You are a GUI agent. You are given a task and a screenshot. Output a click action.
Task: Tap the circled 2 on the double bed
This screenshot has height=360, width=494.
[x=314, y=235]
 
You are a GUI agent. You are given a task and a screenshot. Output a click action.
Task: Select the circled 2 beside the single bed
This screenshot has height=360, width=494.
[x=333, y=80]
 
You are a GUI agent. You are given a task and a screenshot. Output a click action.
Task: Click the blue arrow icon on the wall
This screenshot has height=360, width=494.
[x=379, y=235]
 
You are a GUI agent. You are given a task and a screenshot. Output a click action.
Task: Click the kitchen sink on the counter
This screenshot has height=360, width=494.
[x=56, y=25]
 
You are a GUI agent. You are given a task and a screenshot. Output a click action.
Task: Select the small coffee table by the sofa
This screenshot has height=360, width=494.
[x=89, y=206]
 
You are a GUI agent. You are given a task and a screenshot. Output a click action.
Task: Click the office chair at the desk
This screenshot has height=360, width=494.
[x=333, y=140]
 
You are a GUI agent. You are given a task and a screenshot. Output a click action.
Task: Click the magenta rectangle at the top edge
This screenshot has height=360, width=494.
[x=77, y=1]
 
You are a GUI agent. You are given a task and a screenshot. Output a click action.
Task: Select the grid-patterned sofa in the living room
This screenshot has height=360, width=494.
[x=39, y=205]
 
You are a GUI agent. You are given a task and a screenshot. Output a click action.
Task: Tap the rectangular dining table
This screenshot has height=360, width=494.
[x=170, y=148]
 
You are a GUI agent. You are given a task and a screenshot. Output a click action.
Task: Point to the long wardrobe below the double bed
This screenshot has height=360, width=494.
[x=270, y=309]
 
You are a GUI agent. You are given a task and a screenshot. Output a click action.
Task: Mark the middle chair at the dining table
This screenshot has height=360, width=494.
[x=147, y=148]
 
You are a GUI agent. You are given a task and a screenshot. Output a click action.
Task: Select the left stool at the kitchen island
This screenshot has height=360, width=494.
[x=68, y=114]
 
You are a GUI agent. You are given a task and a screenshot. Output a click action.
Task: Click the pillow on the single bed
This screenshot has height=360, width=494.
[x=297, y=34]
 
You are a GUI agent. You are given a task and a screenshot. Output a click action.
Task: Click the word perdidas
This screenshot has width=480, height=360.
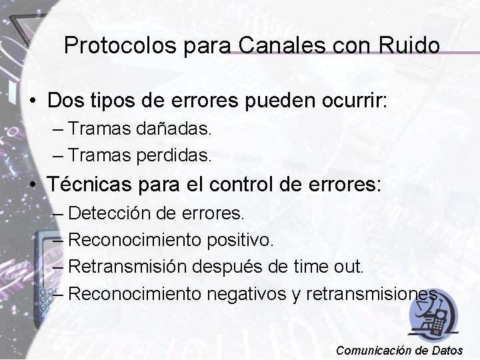click(175, 156)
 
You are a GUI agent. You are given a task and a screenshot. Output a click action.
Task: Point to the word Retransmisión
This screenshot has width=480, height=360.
click(129, 266)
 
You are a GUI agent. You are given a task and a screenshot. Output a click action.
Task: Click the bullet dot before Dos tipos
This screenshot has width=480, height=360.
click(33, 101)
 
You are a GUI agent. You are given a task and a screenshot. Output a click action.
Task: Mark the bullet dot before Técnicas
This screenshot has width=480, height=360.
click(33, 185)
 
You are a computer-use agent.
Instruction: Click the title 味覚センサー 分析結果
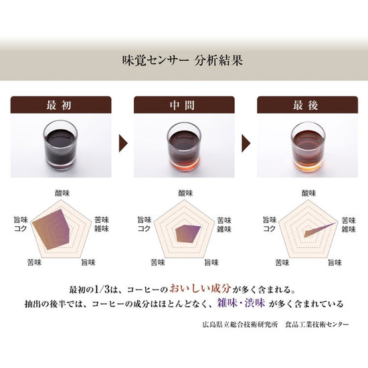(183, 60)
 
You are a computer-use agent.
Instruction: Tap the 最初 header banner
(61, 105)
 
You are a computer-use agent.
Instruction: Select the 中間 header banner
(184, 105)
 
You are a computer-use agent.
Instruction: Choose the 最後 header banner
(308, 105)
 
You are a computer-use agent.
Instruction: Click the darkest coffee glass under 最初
(60, 145)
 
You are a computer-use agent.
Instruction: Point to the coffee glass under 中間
(184, 147)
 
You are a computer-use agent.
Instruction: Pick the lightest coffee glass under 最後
(308, 147)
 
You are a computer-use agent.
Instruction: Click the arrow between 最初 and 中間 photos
(123, 143)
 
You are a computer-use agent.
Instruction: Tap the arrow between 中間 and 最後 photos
(246, 143)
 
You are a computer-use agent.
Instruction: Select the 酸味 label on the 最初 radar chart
(62, 193)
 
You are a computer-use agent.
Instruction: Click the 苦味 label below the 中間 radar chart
(158, 262)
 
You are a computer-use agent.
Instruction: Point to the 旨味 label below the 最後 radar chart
(335, 262)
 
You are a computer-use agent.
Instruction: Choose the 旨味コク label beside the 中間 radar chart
(145, 224)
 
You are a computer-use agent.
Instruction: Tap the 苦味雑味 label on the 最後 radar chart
(349, 225)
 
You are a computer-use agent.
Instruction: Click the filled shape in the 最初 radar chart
(52, 229)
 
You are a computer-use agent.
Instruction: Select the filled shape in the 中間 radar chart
(188, 234)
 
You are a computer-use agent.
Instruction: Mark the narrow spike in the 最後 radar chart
(320, 230)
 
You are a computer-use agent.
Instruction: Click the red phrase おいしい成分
(201, 288)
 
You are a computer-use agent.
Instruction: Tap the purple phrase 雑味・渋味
(241, 303)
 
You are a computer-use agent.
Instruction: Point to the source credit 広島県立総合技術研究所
(240, 325)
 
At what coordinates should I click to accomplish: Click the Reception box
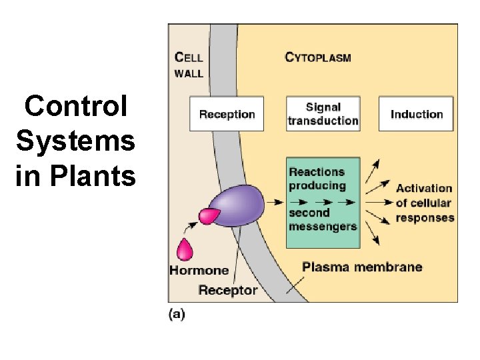[227, 114]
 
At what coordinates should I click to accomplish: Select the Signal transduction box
[323, 114]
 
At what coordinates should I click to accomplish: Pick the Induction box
[417, 114]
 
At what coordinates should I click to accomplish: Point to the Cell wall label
[189, 64]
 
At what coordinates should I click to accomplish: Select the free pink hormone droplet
[184, 249]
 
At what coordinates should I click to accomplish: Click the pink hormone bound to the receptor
[209, 215]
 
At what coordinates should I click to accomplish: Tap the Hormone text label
[199, 271]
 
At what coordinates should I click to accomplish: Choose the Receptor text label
[228, 290]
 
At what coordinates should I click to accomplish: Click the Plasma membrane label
[362, 267]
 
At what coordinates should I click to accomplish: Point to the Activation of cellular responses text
[424, 203]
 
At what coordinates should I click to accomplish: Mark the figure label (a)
[177, 313]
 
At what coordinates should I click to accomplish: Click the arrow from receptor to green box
[273, 199]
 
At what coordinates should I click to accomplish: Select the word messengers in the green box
[323, 226]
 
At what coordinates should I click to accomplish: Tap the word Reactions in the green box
[317, 172]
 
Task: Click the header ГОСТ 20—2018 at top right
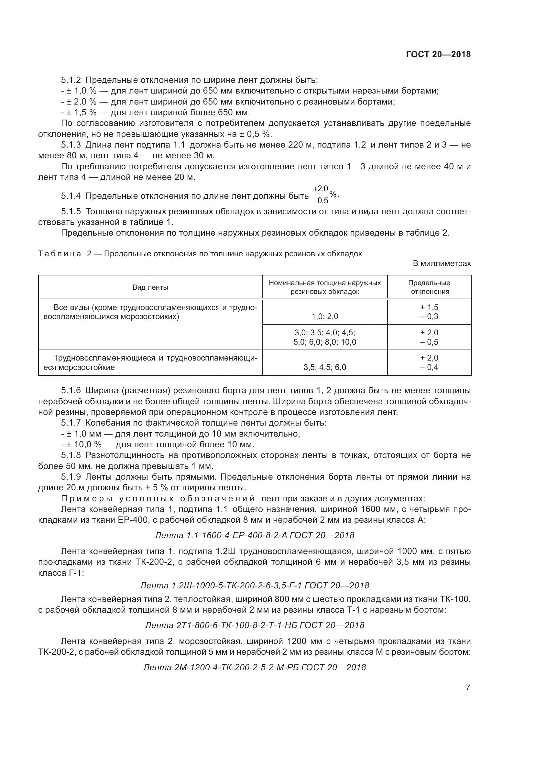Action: [x=438, y=54]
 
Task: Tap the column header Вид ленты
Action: [x=150, y=287]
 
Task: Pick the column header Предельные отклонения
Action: [x=429, y=287]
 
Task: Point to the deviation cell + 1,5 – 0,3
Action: [x=429, y=312]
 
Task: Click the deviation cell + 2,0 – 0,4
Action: [x=429, y=363]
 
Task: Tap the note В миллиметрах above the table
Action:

────────

#### Work to complete
Rewrite all of the records with "double bed" changed to "queen bed" wherever it occurs, keeping every other character as it stands. Omit the pictures from your output.

#### Task result
You are a GUI agent. You are given a task and a screenshot. Output a click action.
Task: Tap the circled 2 on the queen bed
This screenshot has height=360, width=494.
[x=314, y=235]
 
You are a GUI agent. You are given a task and a screenshot. Output a click action.
Task: Select the circled 2 beside the single bed
This screenshot has height=360, width=494.
[x=333, y=80]
 
You are a GUI agent. You are given a task and a screenshot. Output a click action.
Task: Click the blue arrow icon on the wall
This screenshot has height=360, width=494.
[x=379, y=235]
 
You are a GUI agent. You are given a task and a screenshot. Output a click action.
Task: Click the kitchen sink on the counter
This screenshot has height=360, width=494.
[x=56, y=25]
 
You are a GUI agent. You are given a task and a screenshot. Output a click action.
Task: Select the small coffee table by the sofa
This screenshot has height=360, width=494.
[x=89, y=206]
 
You are a GUI agent. You are given a task and a screenshot. Output a click action.
Task: Click the office chair at the desk
This screenshot has height=360, width=494.
[x=333, y=140]
 
You are a GUI agent. You are given a task and a screenshot. Output a click action.
Task: Click the magenta rectangle at the top edge
This screenshot has height=360, width=494.
[x=77, y=1]
 
You are a GUI agent. You are given a task and a screenshot. Output a click action.
Task: Select the grid-patterned sofa in the living room
This screenshot has height=360, width=494.
[x=39, y=205]
 
You are a GUI agent. You are given a task and a screenshot. Output a click action.
Task: Tap the rectangular dining table
This screenshot has height=360, width=494.
[x=170, y=148]
 
You are a GUI agent. You are given a task and a screenshot. Output a click action.
Task: Point to the long wardrobe below the queen bed
This screenshot has height=360, width=494.
[x=270, y=309]
 
You are a GUI agent. You are given a task and a screenshot. Output a click action.
Task: Mark the middle chair at the dining table
This screenshot has height=360, width=494.
[x=147, y=148]
 
You are a GUI agent. You are given a task and a screenshot. Output a click action.
Task: Select the left stool at the kitchen island
This screenshot has height=360, width=494.
[x=68, y=114]
 
You are a GUI agent. You are given a task and a screenshot. Output a click action.
Task: Click the pillow on the single bed
This screenshot has height=360, width=494.
[x=297, y=34]
 
You are a GUI agent. You are given a task and a screenshot. Output a click action.
Task: Click the word perdidas
This screenshot has width=480, height=360.
click(175, 156)
 
You are a GUI agent. You are given a task and a screenshot. Output a click action.
Task: Point to the word Retransmisión
This screenshot has width=480, height=360.
click(129, 266)
 
You are a GUI agent. You are given a task and a screenshot. Output a click action.
Task: Click the bullet dot before Dos tipos
This screenshot has width=480, height=360.
click(33, 101)
 
You are a GUI agent. You are given a task and a screenshot. Output a click action.
Task: Mark the bullet dot before Técnicas
This screenshot has width=480, height=360.
click(33, 185)
 
You are a computer-use agent.
Instruction: Click the title 味覚センサー 分析結果
(183, 60)
 
You are a computer-use agent.
Instruction: Tap the 最初 header banner
(61, 105)
 
You are a computer-use agent.
Instruction: Select the 中間 header banner
(184, 105)
 
You are a computer-use agent.
Instruction: Choose the 最後 header banner
(308, 105)
 
You are a computer-use agent.
Instruction: Click the darkest coffee glass under 最初
(60, 145)
 
You are a computer-use agent.
Instruction: Point to the coffee glass under 中間
(184, 147)
 
You are a computer-use agent.
Instruction: Pick the lightest coffee glass under 最後
(308, 147)
 
You are a computer-use agent.
Instruction: Click the arrow between 最初 and 中間 photos
(123, 143)
 
You are a computer-use agent.
Instruction: Tap the arrow between 中間 and 最後 photos
(246, 143)
 
You are a computer-use agent.
Instruction: Select the 酸味 label on the 最初 radar chart
(62, 193)
 
You are a computer-use agent.
Instruction: Click the 苦味 label below the 中間 radar chart
(158, 262)
 
You are a computer-use agent.
Instruction: Point to the 旨味 label below the 最後 radar chart
(335, 262)
 
You are a computer-use agent.
Instruction: Choose the 旨味コク label beside the 中間 radar chart
(145, 224)
 
You are a computer-use agent.
Instruction: Tap the 苦味雑味 label on the 最後 radar chart
(349, 225)
 
You are a computer-use agent.
Instruction: Click the filled shape in the 最初 radar chart
(52, 229)
 
You are a computer-use agent.
Instruction: Select the filled shape in the 中間 radar chart
(188, 234)
 
You are a computer-use agent.
Instruction: Mark the narrow spike in the 最後 radar chart
(320, 230)
 
You are a computer-use agent.
Instruction: Click the red phrase おいしい成分
(201, 288)
 
You are a computer-use agent.
Instruction: Tap the purple phrase 雑味・渋味
(241, 303)
 
You are a computer-use agent.
Instruction: Point to the source credit 広島県立総合技術研究所
(240, 325)
 
At what coordinates should I click to accomplish: Click the Reception box
[227, 114]
 
At what coordinates should I click to accomplish: Select the Signal transduction box
[323, 114]
 
At what coordinates should I click to accomplish: Pick the Induction box
[417, 114]
 
At what coordinates should I click to accomplish: Point to the Cell wall label
[189, 64]
 
At what coordinates should I click to accomplish: Select the free pink hormone droplet
[184, 249]
 
At what coordinates should I click to accomplish: Click the pink hormone bound to the receptor
[209, 215]
 
At what coordinates should I click to accomplish: Tap the Hormone text label
[199, 271]
 
At what coordinates should I click to accomplish: Choose the Receptor text label
[228, 290]
 
At what coordinates should I click to accomplish: Click the Plasma membrane label
[362, 267]
 
At what coordinates should I click to accomplish: Point to the Activation of cellular responses text
[424, 203]
 
At what coordinates should I click to accomplish: Mark the figure label (a)
[177, 313]
 
At what coordinates should I click to accomplish: Click the arrow from receptor to green box
[273, 199]
 
At what coordinates should I click to accomplish: Select the word messengers in the green box
[323, 226]
 
At what coordinates should I click to accomplish: Tap the word Reactions in the green box
[317, 172]
 
Task: Click the header ГОСТ 20—2018 at top right
Action: [x=438, y=54]
 
Task: Tap the column header Вид ленты
Action: [x=150, y=287]
 
Task: Pick the column header Предельные отклонения
Action: [x=429, y=287]
 
Task: Point to the deviation cell + 1,5 – 0,3
Action: [x=429, y=312]
 
Task: Click the deviation cell + 2,0 – 0,4
Action: [x=429, y=363]
 
Task: Tap the note В миллиметрах above the table
Action:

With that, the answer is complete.